A novel approach to learning called digital badges is beginning to garner attention among hiring managers. Not unlike merit badges earned by Boy and Girl scouts, the digital badge process works like this: an entity, like Salesforce.com Inc., creates an online course curriculum for its ecosystem of developers. An individual enrolls in the course and upon completion Salesforce.com awards a digital badge to the graduate. The recipient can then embed a live link to the digital badge on professional networking sites like LinkedIn, or resumes submitted to Indeed.com.

Kathleen deLaski, founder of Education Design Lab, says digital badges “have gained a lot of traction quickly but to fulfill the promise that they will help articulate hirable skills, we need hiring managers to give clearer market signals to validate these as credentials.” Results from a study fielded among 1,000 technology hiring executives by iCIMS suggests corporate hiring professionals are sending those signals. The study found: 1) 80 percent of respondents “would offer tech job candidates the same salary regardless of whether they had a relevant tech degree”, 2) 61 percent say “a four-year college degree alone does not prepare job seekers to be successful in today’s workforce” and 3) 45 percent believe “in the next two years a coding boot camp certificate will be as meaningful a qualification for skilled technology degrees as a college degree.”

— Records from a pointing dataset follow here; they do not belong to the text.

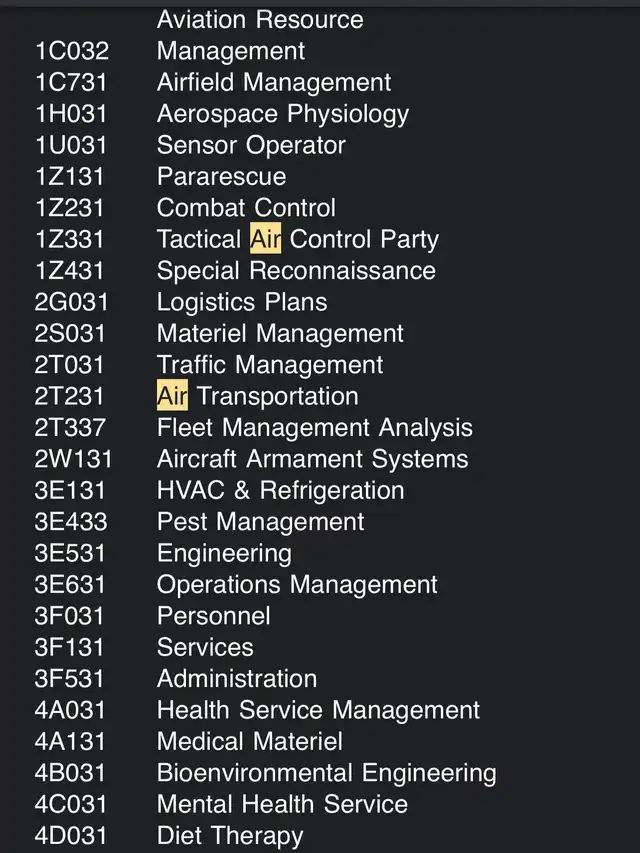The height and width of the screenshot is (853, 640).
Task: Click Traffic Management text
Action: (x=270, y=364)
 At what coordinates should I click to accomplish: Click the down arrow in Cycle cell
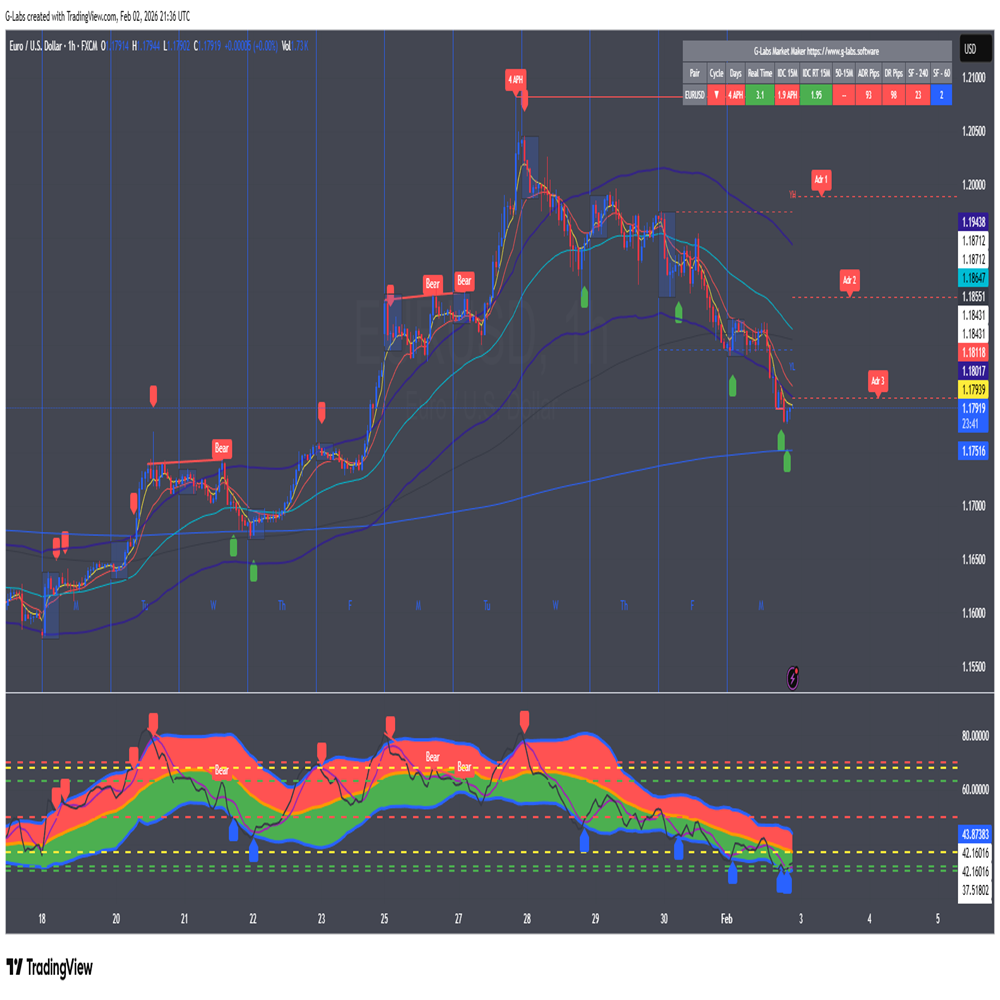click(716, 95)
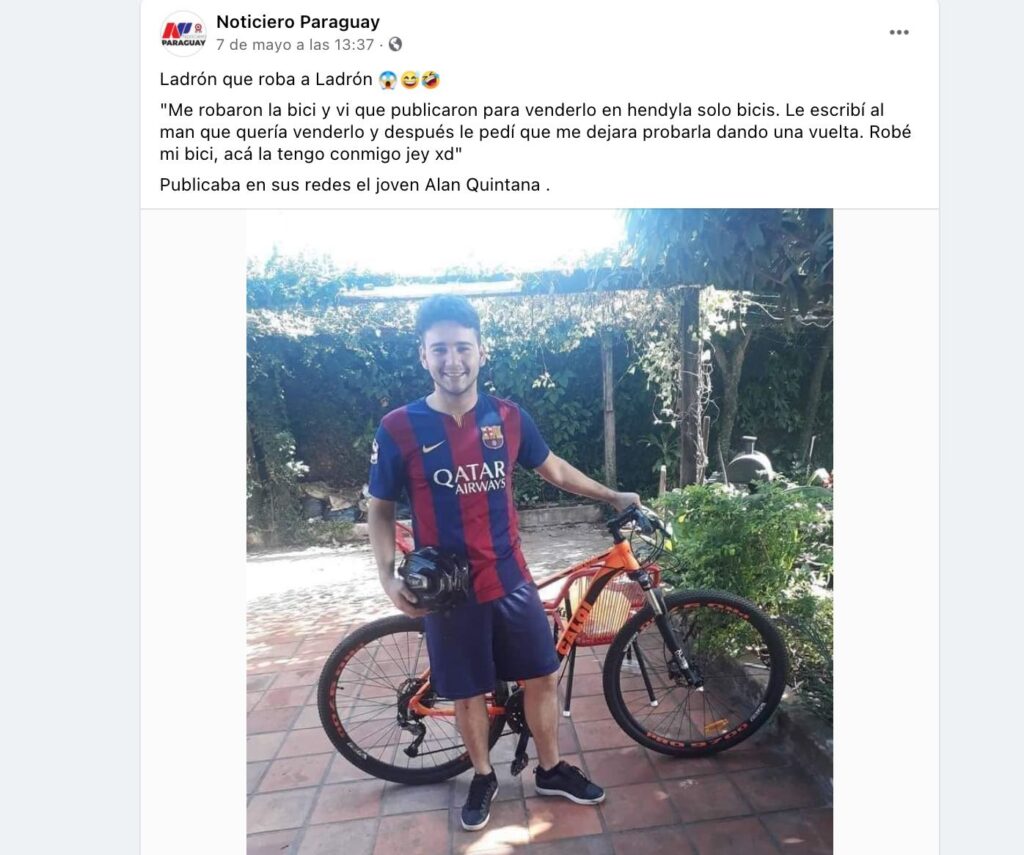Click the Alan Quintana attribution line
This screenshot has width=1024, height=855.
click(x=355, y=185)
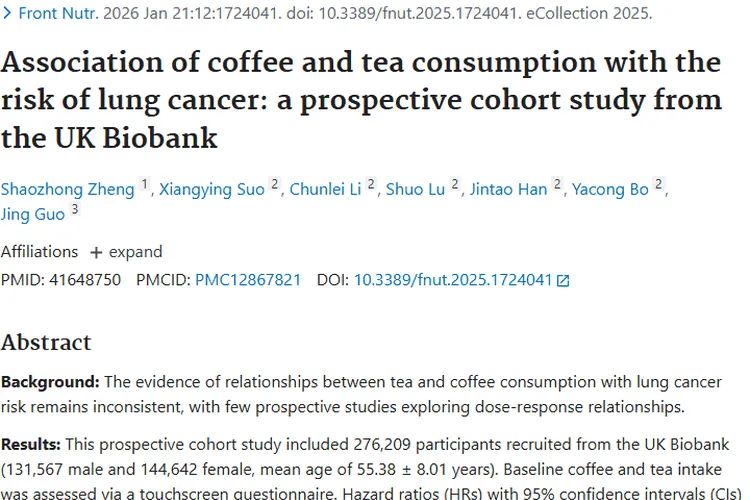Follow the 10.3389/fnut.2025.1724041 DOI link
Viewport: 750px width, 500px height.
coord(453,280)
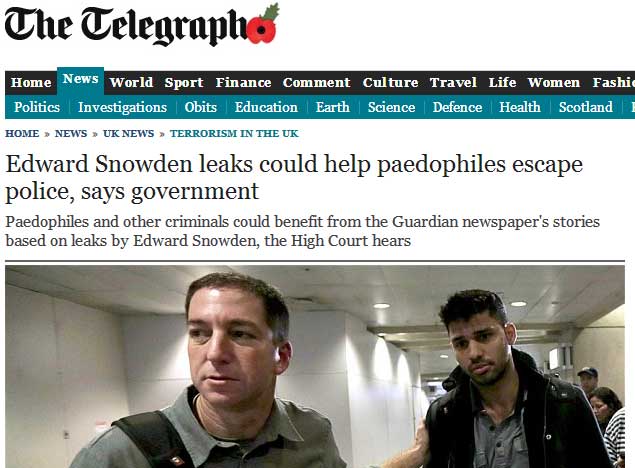Open the Comment section

point(317,83)
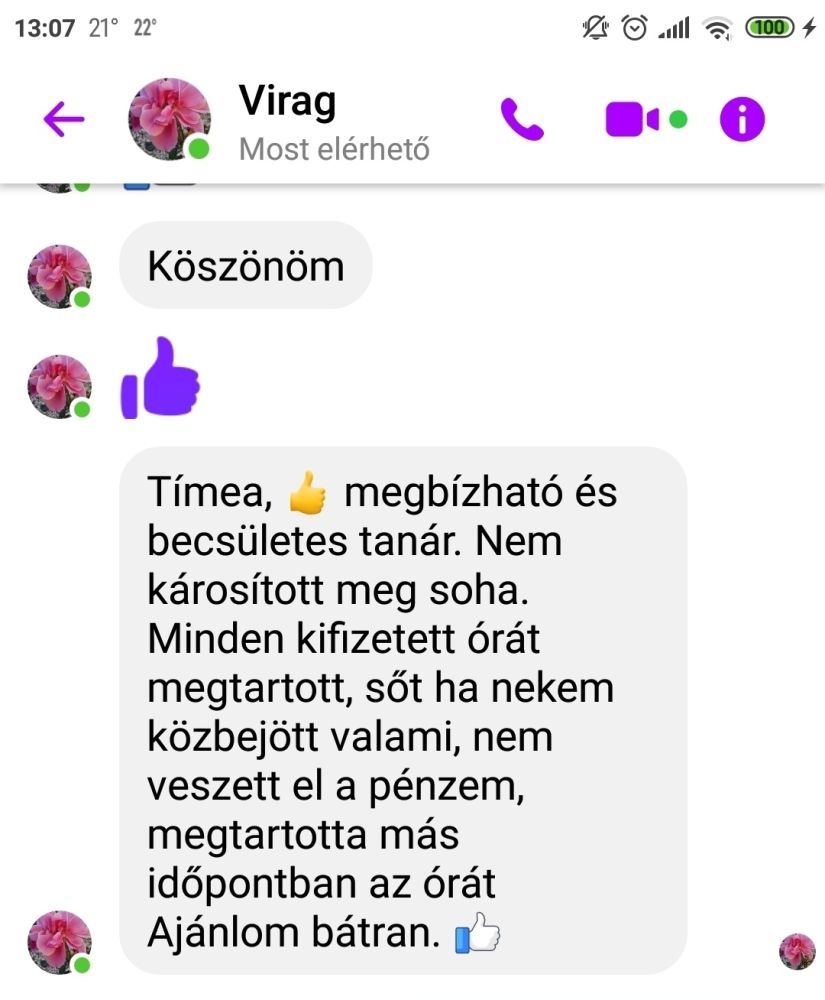Tap the blue like emoji after Ajánlom bátran

(x=478, y=933)
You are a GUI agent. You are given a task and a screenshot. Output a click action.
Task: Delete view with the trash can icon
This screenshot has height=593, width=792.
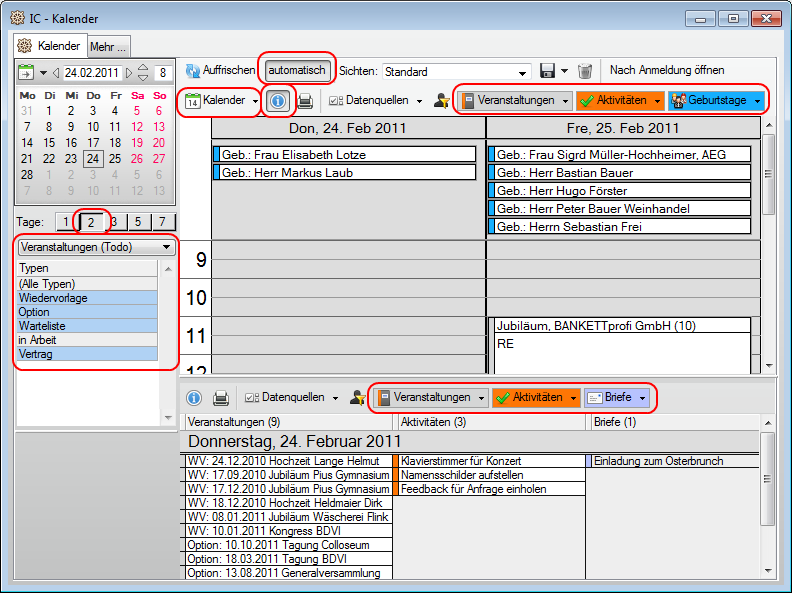(585, 71)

Scott Bittle, director of communications at Burning Glass Technologies, says digital badges address two problems: “one is that employers need a more precise way of determining whether potential hires have the skills they need and the second is these digital badge credentials can be earned in short training sessions, which are both quicker and cheaper than a traditional degree.”

For chief information officers, there is much to like about digital badges. But there are also shortcomings. Most notably, the lack of industry standards for course quality or the amount of personal commitment a person must make to earn a digital badge. Dr. Roger Schank, founder of Experiential Teaching Online, and former chief education officer at Carnegie Mellon University, says “in the end credentials only mean what we think they mean; ‘I am a high school graduate’ used to mean something, now if you bragged about that you’d be laughed at. The real issue is what one has actually done and can be supported by any credential that means something to people. The future is digital credentials.”

The IDC Futurescape 2019 report also says over the next forty-eight months a digital tsunami of 500 million new applications will be created, a production level equal to the number of applications created over the past forty years! To make that prediction a reality, Frank Gens, chief analyst at International Data Corporation, says corporate cultures must change to a point where “everyone is considered a developer.” Embracing digital badges is a prudent way chief information officers, and their chief human resource officers colleagues, can hire, reskill and retain the best talent to build all those applications. And fill all those 900,000 open jobs.